So I stumbled upon a file I have not read in some time. It's my Senior Creative Writing Portfolio. I called the thing--what ended up being a 100 page monstrosity of fiction and poetry broken up into 12 sections--"A Girl's Guide to Signs and Wonders." The cover was a woodcut relief print I made of a woman dancing with a bear.
So let me know what you think... here is the introduction and section 1
An Introduction to Augury
It is not the swallows that frame
their perfect geometries, laying windows
into a blank winter sky, but I.
It is not the goshawk that fits
its bowels, glistening inlays
of organ and seed corn, but I.
And if you have come in search of the one
who draws your fate, return to the birds: It is not I.

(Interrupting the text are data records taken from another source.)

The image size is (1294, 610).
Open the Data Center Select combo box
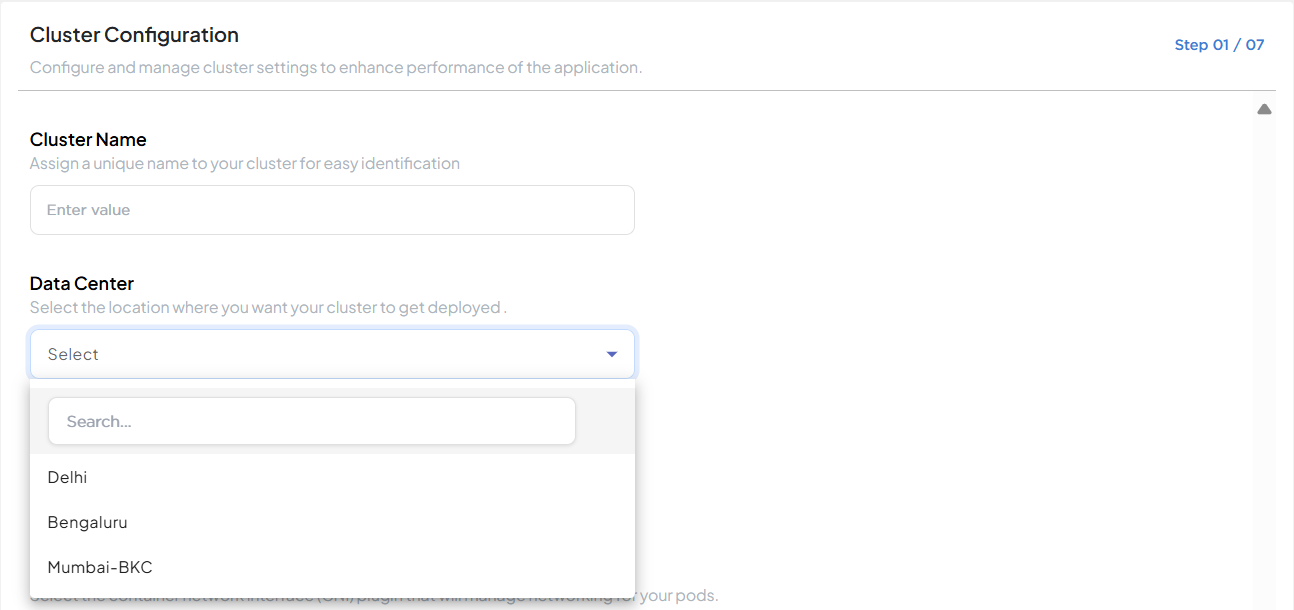coord(332,354)
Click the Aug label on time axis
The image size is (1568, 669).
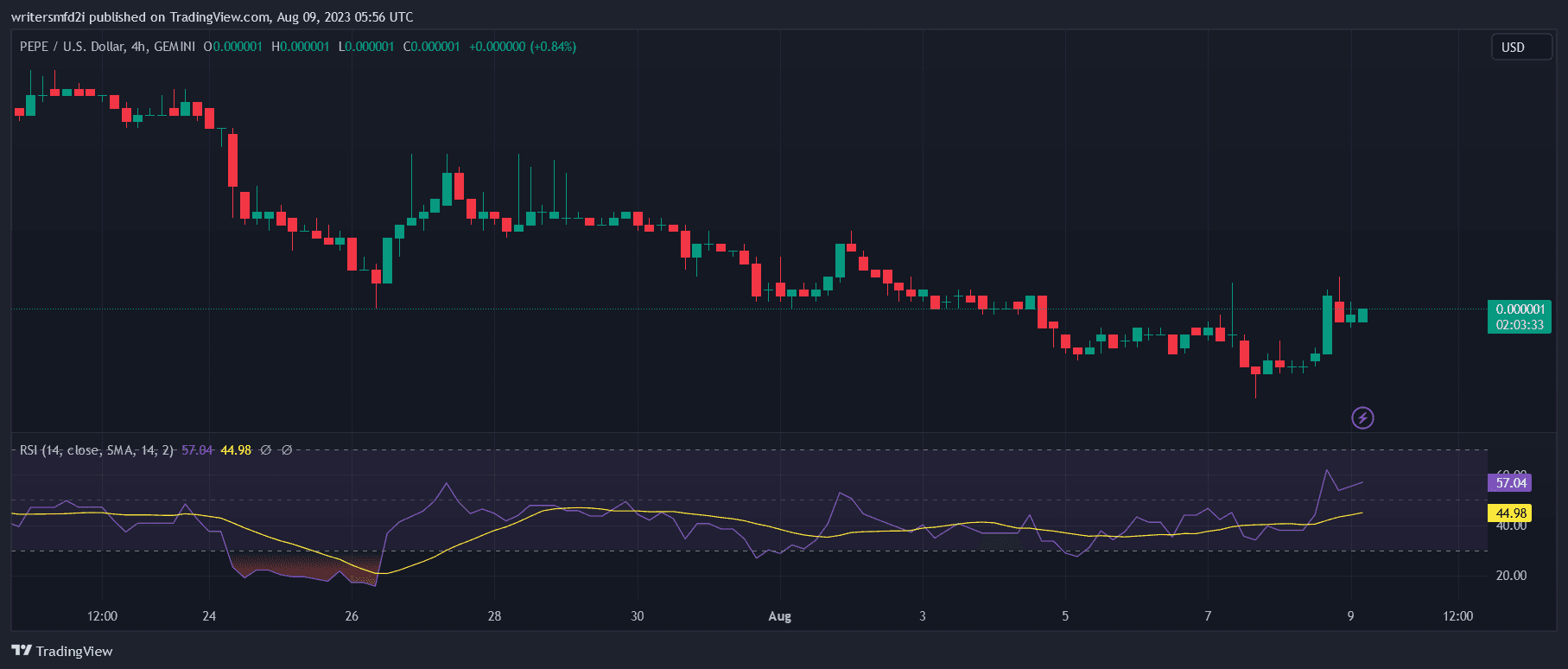779,616
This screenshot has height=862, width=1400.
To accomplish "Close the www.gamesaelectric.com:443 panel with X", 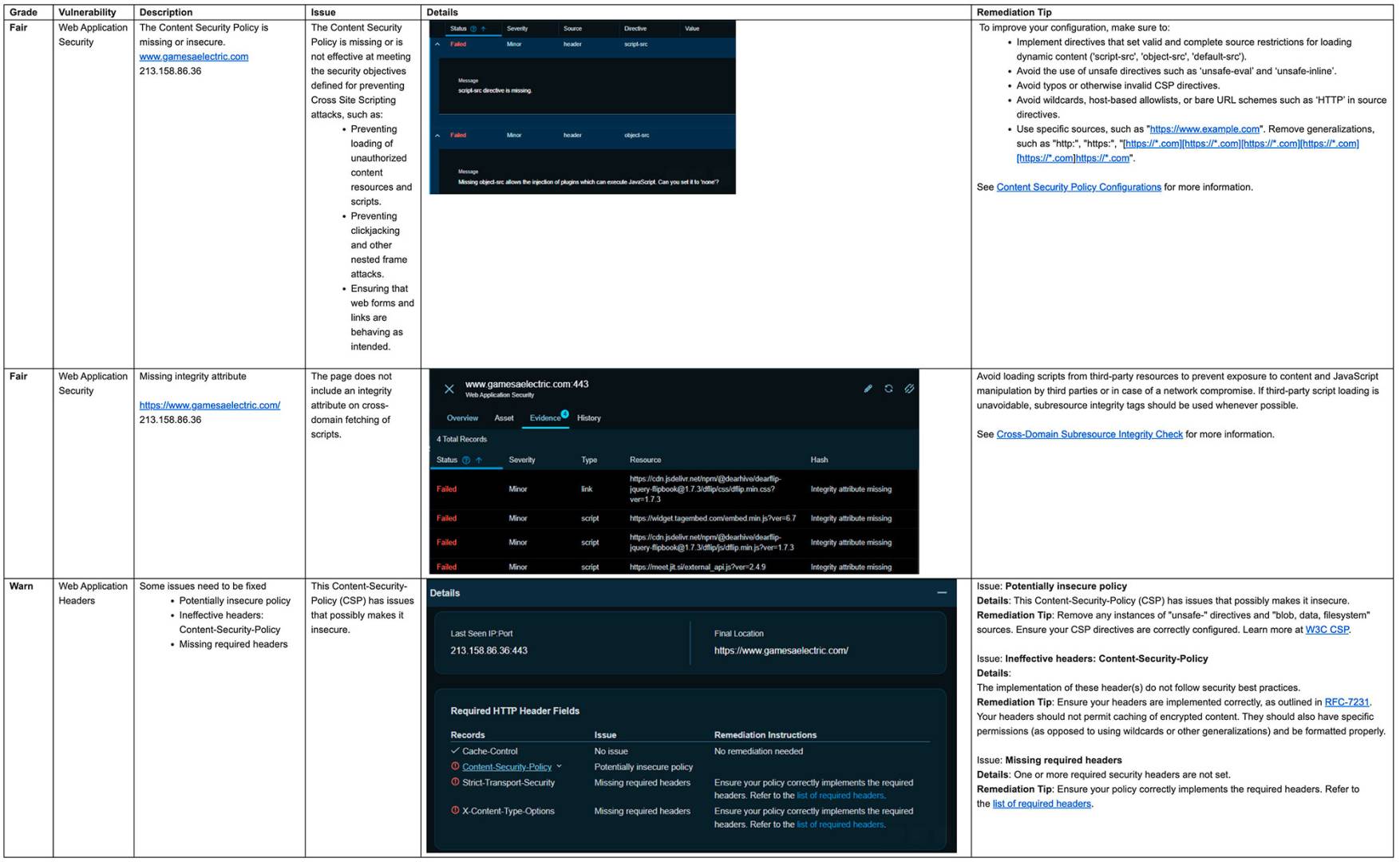I will pos(449,389).
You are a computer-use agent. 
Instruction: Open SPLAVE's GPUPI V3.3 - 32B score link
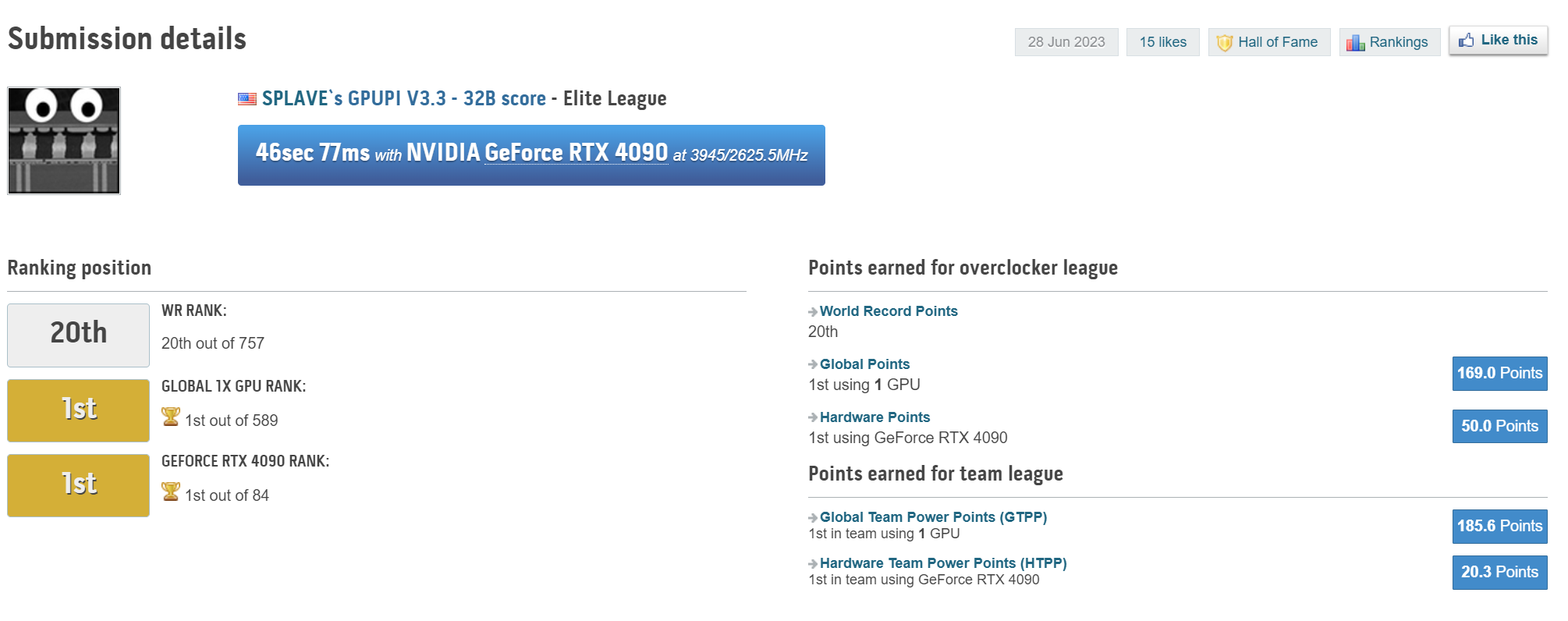pyautogui.click(x=403, y=99)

-Gary Hawkins, “The Oracle”
The summer of 2008 was characterized by snakes. During a particular two-week period, every time I went outside, I saw at least one snake, though typically I saw three or four. And they were not snakes trying to hide from me or snakes in the process of fleeing; they were snakes strewn across my path, recumbent and calm. They lay on the pavement in front of my car, rested in the tree roots that curled crooked fingers around the hiking trail I used as a shortcut. I took to stooping over them, watching them watch me, asking them what they wanted. When they did not answer-they never answered-I would step over them.
I had always suspected that when something persists in my life, I should give it more than a passing notice. I would not hesitate to say that I had not really been aware enough at the time to have a practical example of this notion, but the afternoon I was working in the strawberry patch and a brown snake the thickness of my finger came out of the grass and draped itself across my boot, I knew something was knocking very loudly on my door.

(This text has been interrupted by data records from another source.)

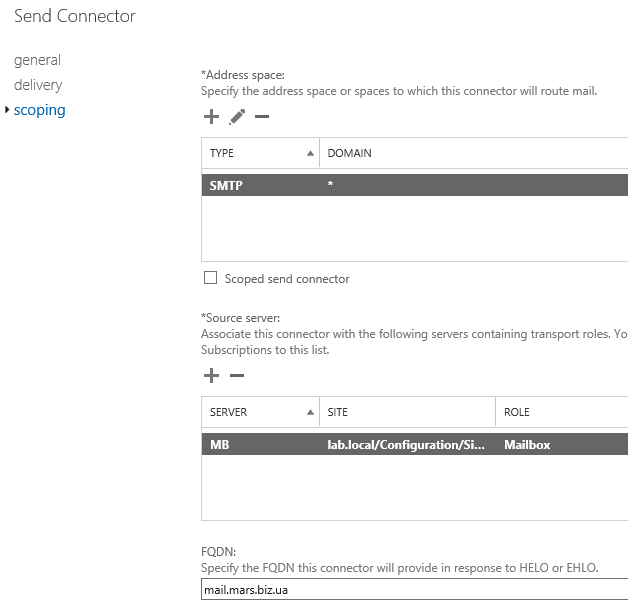Remove the selected address space entry
628x609 pixels.
pos(262,117)
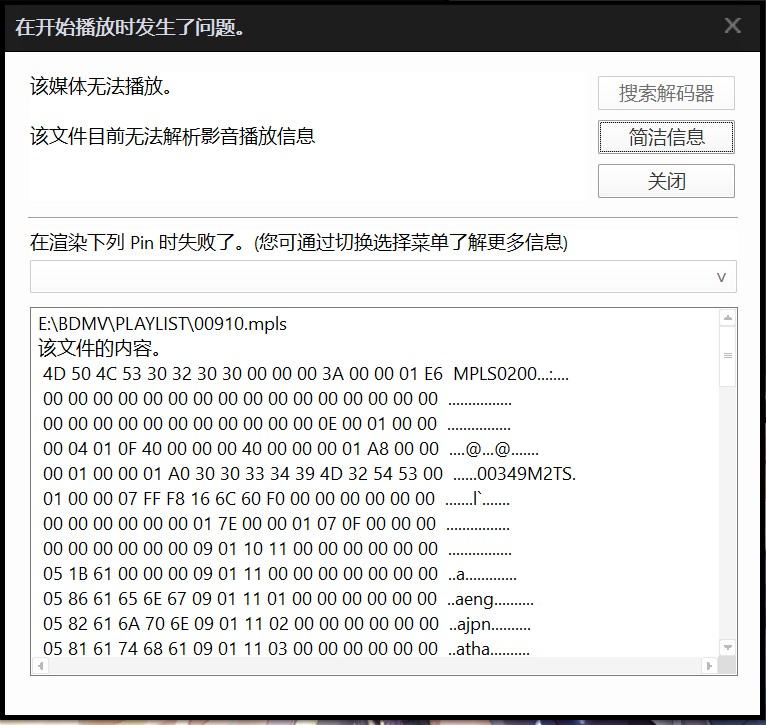This screenshot has width=766, height=725.
Task: Click the horizontal scrollbar right arrow
Action: pos(710,666)
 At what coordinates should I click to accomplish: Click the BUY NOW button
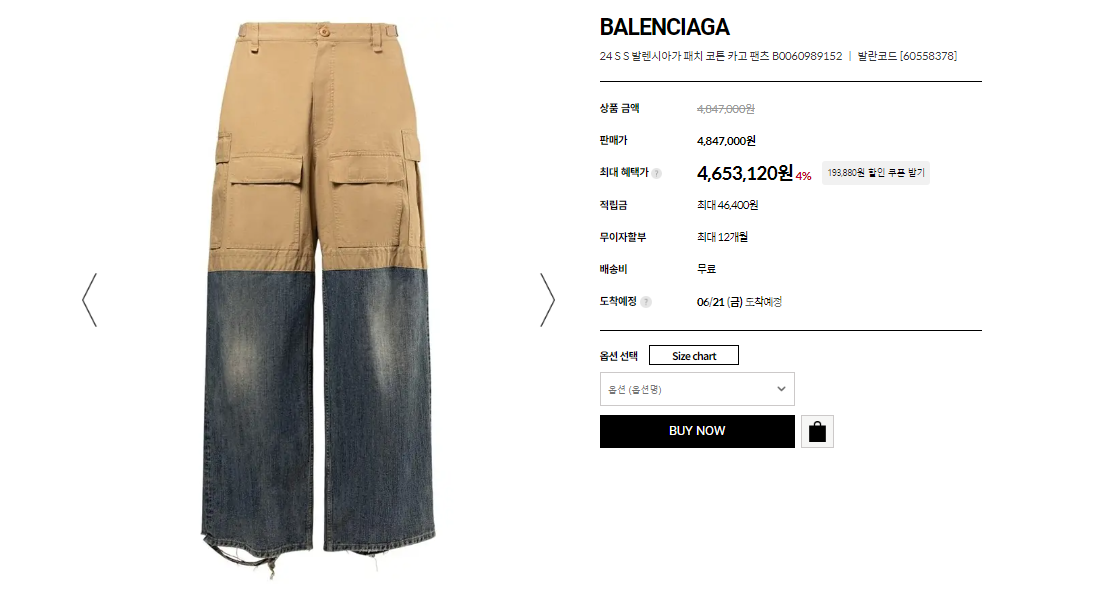[697, 431]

It was time, I gathered, to shed the old skin, and I had not realized it until I had shimmied and scraped my way out and looked back to see that deflated, me-shaped shroud abandoned on my path. I let a lot of things go that summer, and it was not easy-especially the alcohol; that was a hard one-but the skin underneath was so fresh, so pink that I immediately set out to callus it in ways that brought me joy, ways that gave me dignity.
Augury, the interpretation of omens, has the potential to shape so much of our lives, and it begs a question: did the snakes portend a change in my life or did I change in response to them. That notion complicates the blissful simplicity of a much easier perspective. Perhaps beyond the film that covers what we all see and do and believe, there is a clockwork ticking away.
I haven't the answer. I do, however, have the opinion that the possibility can add a dash of extraordinary to any ordinary situation.
For this reason, I have opted to shape my work around a theme of supernatural presences in otherwise mundane settings. More specifically, I have organized this collection around system of augury that entails counting the number of crows in a murder and basing prophecies on the idea associated with that number:
I. Sorrow, An Unhappy Event, Change for the Worse, Loss or Death
II. Joy, Surprise, Change for the Better, the Finding of Something
III. Birth of a Girl, Significant Event Regarding a Daughter
IV. Birth of a Boy, Significant Event Regarding a Son
V. Silver, Something Costly, a Positive Transaction
VI. Gold, Wealth, Envy or Greed, Occasionally a Negative Transaction
VII. Something of Spiritual Significance, A Secret, Witchcraft, Spellcasting
VIII. Something Profound, Death, Dying, a Glimpse of Heaven, a Journey
IX. Something Sensual, Passion, Forbidden Delight, Corruption/Temptation
X. Something Extreme, Overwhelming Sensation, Something Paid in Full
XI. Uncertainty, Waiting, Wanting, a Choice
XII. Fulfillment, a Fruitful Labor, Something Completed, an End to a Problem or an Answer to a Question
This is a traditional list from a traditional interpretation. Who wrote it, I do not know. And that touch of mystery makes it all the more compelling, I feel.
What the Mockingbird Said
I heard it in the yard,
in the hydrangea pom-poms
that grow in a different color depending on the soil.
It was the vain
Chickadee-dee-dee-dee-of the Chickadee
Then it was the provincial
Teakettle-teakettle-teakettle-teakettle-tea-of the Wren
Then the demanding
Jay! Jay!-of the Bluejay
Then the unassuming
Chip! Chip!-of the Cardinal
And the meow of a long dead cat
and the creeeek of the door when he left
and the gag and splash of a woman vomiting in the grass
and the crack of a car back-firing
or was it a gunshot?
The riiing of an unanswered phone call
The squeaksqueak of the springs in the bed.
The crackling skillet full of pancakes for one,
and hush of a woman watching the birds.